The first edition of one of the rarest twentieth-century books, issued anonymously – or, as the colophon states, “de autor desconocido” – in only forty four copies printed for friends and subscribers.

Los versos del capitan is considered one of the masterpieces of the celebrated Chilean poet and 1971 Nobel Prize winner Pablo Neruda, whose real name was Neftalí Ricardo Reyes Basoalto.

Owing to his protests against President González Videla's authoritarian policy, Neruda was forced to flee Chile for Europe. The poetic collection Los versos del capitan was written in 1952 during his exile on the island of Capri and published in Naples on 8 July 1952 by Arte Tipografica, the press led by his friend Angelo Rossi.

The collection contains Neruda's passionate love songs addressed to his muse, Matilde Urrutia (1912-1985), who became his third wife in 1963, and ultimately his widow. The first edition was published without mention of Neruda's name as their love affair was still a secret at the time.

Neruda's stay in Italy was fictionalized in Antonio Skarmeta's 1985 novel Ardiente Paciencia, which inspired the popular film Il Postino (The Postman, 1994), directed by Massimo Troisi.

The work only appeared in Chile in 1963, in a publication bearing the name of Neruda as the author.

J. Wilson, A Companion to Pablo Neruda: Evaluating Neruda's Poetry, Woodbridge 2008, pp. 194-196; Philobiblon, One Thousand Years of Bibliophily, no. 286.

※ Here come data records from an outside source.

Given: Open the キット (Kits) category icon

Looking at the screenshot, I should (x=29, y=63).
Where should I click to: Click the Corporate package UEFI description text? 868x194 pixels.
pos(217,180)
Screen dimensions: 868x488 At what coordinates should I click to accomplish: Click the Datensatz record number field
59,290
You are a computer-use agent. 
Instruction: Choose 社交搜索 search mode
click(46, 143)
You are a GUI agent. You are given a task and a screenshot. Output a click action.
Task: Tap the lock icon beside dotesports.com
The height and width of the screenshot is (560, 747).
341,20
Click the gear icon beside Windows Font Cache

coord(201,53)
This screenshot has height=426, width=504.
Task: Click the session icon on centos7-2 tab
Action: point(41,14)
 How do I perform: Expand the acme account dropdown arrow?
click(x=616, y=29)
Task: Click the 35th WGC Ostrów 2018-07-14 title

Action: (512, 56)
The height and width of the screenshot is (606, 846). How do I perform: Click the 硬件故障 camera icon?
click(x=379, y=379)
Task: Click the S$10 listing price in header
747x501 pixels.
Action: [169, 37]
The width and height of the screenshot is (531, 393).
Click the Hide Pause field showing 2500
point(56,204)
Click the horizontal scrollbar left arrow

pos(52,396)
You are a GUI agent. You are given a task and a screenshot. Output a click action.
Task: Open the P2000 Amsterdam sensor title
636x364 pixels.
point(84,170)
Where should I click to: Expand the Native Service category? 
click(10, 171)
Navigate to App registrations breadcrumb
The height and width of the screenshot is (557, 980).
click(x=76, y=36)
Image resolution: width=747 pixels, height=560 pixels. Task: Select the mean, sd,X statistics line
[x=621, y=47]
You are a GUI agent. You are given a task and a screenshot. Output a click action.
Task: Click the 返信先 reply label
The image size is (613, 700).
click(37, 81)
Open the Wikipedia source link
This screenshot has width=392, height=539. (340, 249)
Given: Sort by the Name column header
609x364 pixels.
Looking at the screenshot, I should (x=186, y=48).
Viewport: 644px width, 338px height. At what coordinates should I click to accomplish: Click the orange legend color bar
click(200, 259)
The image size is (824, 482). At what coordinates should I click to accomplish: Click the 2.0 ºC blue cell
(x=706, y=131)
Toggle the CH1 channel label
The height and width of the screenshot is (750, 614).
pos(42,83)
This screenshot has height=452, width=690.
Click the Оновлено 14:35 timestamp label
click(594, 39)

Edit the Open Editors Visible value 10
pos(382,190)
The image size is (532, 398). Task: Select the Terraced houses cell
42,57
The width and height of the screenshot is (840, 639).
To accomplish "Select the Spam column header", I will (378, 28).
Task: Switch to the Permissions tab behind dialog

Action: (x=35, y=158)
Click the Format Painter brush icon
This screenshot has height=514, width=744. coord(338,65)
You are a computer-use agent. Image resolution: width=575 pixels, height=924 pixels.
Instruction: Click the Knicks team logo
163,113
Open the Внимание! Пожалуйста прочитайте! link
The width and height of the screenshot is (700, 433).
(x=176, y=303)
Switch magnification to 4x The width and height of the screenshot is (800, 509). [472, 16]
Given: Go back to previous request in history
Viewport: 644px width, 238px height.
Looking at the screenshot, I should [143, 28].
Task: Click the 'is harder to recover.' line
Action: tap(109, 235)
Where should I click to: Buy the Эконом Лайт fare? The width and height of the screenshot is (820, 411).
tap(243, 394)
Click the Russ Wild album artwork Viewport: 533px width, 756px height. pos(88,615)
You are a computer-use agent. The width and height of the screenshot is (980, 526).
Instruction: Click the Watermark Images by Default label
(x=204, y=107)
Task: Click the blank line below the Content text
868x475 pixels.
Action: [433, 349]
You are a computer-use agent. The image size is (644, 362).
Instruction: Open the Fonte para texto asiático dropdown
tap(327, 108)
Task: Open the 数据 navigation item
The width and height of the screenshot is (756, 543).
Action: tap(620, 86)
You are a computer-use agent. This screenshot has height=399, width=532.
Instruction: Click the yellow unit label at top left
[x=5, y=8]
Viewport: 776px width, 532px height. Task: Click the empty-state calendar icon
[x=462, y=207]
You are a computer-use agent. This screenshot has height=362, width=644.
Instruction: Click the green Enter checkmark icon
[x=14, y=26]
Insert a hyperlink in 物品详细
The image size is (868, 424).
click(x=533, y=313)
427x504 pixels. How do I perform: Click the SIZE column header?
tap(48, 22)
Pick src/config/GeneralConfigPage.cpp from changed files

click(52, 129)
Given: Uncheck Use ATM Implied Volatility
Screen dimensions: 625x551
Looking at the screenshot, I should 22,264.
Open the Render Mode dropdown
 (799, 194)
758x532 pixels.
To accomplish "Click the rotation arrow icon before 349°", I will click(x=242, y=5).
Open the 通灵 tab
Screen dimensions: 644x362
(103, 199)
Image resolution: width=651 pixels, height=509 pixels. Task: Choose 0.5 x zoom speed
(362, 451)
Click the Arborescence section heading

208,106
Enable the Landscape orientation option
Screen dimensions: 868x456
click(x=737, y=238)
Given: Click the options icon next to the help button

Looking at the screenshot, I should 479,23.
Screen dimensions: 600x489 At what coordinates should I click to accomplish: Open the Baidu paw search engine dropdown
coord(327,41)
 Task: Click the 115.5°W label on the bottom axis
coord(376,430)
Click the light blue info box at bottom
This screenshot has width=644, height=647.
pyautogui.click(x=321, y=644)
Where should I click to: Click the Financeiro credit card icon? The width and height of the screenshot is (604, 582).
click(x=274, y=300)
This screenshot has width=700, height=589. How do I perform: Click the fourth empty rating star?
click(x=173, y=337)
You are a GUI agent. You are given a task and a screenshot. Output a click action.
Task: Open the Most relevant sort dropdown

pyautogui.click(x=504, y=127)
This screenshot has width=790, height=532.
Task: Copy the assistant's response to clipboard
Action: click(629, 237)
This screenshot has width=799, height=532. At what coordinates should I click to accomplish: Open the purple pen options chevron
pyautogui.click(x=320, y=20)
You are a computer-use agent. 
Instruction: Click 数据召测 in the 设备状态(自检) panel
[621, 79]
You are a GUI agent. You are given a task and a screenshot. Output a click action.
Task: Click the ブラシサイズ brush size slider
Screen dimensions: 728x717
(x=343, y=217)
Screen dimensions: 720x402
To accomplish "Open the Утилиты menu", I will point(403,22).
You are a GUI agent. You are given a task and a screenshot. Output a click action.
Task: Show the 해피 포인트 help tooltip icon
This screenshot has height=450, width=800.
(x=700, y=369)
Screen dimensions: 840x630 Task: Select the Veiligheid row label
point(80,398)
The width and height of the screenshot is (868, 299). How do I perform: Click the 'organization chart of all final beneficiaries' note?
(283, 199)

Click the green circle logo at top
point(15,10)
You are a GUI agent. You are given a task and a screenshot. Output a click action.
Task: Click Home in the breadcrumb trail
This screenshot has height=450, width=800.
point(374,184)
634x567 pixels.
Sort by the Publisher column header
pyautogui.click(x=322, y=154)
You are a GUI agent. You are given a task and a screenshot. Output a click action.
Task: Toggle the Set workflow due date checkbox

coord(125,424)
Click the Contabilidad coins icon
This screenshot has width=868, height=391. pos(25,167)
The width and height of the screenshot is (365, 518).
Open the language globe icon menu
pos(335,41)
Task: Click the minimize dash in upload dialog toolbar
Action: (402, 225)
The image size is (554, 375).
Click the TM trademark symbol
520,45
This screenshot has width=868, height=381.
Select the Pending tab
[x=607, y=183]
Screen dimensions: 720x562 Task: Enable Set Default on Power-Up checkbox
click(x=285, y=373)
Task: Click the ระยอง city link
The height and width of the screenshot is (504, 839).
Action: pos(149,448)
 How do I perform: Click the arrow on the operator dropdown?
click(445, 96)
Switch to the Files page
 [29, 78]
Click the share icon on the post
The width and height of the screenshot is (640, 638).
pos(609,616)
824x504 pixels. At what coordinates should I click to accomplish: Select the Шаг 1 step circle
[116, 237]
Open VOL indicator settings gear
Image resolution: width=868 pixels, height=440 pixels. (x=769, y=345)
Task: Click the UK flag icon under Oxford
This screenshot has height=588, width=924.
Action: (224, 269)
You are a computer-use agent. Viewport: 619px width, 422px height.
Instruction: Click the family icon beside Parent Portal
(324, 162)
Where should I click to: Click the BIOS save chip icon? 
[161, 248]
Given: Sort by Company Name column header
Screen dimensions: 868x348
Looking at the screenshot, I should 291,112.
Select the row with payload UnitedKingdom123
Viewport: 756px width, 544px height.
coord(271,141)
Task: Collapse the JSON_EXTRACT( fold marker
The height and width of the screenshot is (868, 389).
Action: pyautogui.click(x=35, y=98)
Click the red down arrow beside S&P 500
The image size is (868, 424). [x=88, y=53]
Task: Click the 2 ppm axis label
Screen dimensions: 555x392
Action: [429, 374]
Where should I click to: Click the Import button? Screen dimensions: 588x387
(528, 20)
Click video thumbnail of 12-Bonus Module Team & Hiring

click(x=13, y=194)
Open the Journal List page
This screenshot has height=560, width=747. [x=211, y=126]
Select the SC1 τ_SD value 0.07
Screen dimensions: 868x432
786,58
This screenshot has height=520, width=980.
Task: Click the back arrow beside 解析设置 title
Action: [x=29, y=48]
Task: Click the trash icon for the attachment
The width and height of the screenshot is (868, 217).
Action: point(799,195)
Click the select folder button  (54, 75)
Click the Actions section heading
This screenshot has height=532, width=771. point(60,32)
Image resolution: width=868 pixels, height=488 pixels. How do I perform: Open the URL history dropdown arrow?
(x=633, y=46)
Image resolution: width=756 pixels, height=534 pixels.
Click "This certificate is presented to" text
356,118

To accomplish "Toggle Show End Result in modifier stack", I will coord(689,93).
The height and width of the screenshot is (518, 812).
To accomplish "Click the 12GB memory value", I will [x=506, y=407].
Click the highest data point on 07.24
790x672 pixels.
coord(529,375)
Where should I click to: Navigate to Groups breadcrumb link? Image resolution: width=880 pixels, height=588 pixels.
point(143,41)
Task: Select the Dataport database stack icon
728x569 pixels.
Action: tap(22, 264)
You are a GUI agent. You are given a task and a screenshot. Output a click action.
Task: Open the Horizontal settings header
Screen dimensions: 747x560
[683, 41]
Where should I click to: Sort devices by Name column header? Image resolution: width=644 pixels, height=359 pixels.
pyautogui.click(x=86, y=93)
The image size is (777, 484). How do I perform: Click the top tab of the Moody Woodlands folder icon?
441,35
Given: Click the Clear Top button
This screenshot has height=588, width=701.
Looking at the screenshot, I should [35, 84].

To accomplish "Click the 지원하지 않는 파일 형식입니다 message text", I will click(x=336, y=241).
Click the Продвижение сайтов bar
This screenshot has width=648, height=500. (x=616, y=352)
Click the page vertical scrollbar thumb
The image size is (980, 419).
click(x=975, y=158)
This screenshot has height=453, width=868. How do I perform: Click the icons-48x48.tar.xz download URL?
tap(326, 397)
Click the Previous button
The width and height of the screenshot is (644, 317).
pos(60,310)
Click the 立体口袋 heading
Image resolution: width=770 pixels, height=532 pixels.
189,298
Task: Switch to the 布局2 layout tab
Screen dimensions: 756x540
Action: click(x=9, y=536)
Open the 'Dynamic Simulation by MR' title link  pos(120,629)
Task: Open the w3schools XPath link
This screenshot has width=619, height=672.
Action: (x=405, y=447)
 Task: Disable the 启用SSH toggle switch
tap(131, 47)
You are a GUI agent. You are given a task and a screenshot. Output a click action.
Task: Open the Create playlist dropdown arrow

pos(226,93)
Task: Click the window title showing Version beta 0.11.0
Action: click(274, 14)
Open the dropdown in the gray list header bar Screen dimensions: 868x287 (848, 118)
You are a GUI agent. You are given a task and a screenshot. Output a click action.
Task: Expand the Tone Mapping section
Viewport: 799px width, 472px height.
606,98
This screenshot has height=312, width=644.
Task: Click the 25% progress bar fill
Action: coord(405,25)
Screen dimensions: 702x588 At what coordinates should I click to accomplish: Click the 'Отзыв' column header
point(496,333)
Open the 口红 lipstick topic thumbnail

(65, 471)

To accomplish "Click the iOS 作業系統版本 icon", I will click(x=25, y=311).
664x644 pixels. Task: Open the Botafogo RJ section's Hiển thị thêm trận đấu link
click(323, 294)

The Little Red Book, in the rare paper wrappers

287. Mao Zedong (1893-1976)

Mao Zhu Xi Yu Lu [Quotations of Chairman Mao. In Chinese]. Shenyang, Political Department, Air Force Division of Shenyang Military Region, December 1963.

12° (126x91 mm). [6], 351, [1] pages. Text organized into five divisions, sixteen chapters, and sixty-four sections. Publisher's cream-colour wrappers, red-lettered upper wrapper and spine. A good copy, cover stained, some text underlined in red ink.

Provenance: on the upper wrapper, an inscription referring to a degree of military hierarchy corresponding to that of 'official'.

Extremely important Maoist edition representing the prototype of the official Little Red Book of May 1964, in its printed paper wrappers: prior to the formal publication of Mao's Quotations – widely distributed within the People's Liberation Army – the Air Force, under the leadership of Lin Biao, assembled a somewhat larger collection of abstracts from the Chairman's speeches and writings; these were printed in such a small quantity that military officers were requested to return the book so others could borrow it. This edition has the same title as the later version (consisting of 250 pages divided in thirty chapters) and includes Lin's endorsement that “Everyone should study the Chairman's writings, follow his teachings, act according to his instructions and be Chairman Mao's good soldier”, taken from Lin's Resolution of the Expanded Meeting of the Military Committee on Strengthening Political And Ideological Education in the Army, here type-set in red and printed in its entirety (as opposed to the abridged version in calligraphy). The edition does not include Mao's portrait. Lin's endorsement is followed by seven pages of indexed content proceeded by 150 quotations (127 extracts from Mao and twenty-three by Lin Biao and the Central Military Commission, selected from newspaper transcripts).

This larger anthology is barely known and not mentioned in any of the standard Mao bibliographies, nor is its relationship to the eventual publication five months later explained in the one citation located, Guo Dongpeng's Outline for Cataloguing Mao Zedong's Works (p. 71). Guo refers to two copies in different bindings, each with 351 pages of text: an undated edition without imprint that he ascribes to 1963, and this version (which is dated and detailed); the most recent selection from Mao's texts is dated 29 August 1963. As General Lin was Minister of National Defense for the PRC (1959-1971), it is assumed this may have been a trial specimen created by the Air Force and possibly used as the model and source for editing down Mao's better-known version of the following year.

Guo Dongpeng, Outline for Cataloguing Mao Zedong's Works, Harbin 2006, p. 71; O. Lein Han, “Sources and Early Printing History of Chairman Mao's Quotations”, The Bibliographic Society of America (accessed January 2018); Philobiblon, One Thousand Years of Bibliophily, no. 287.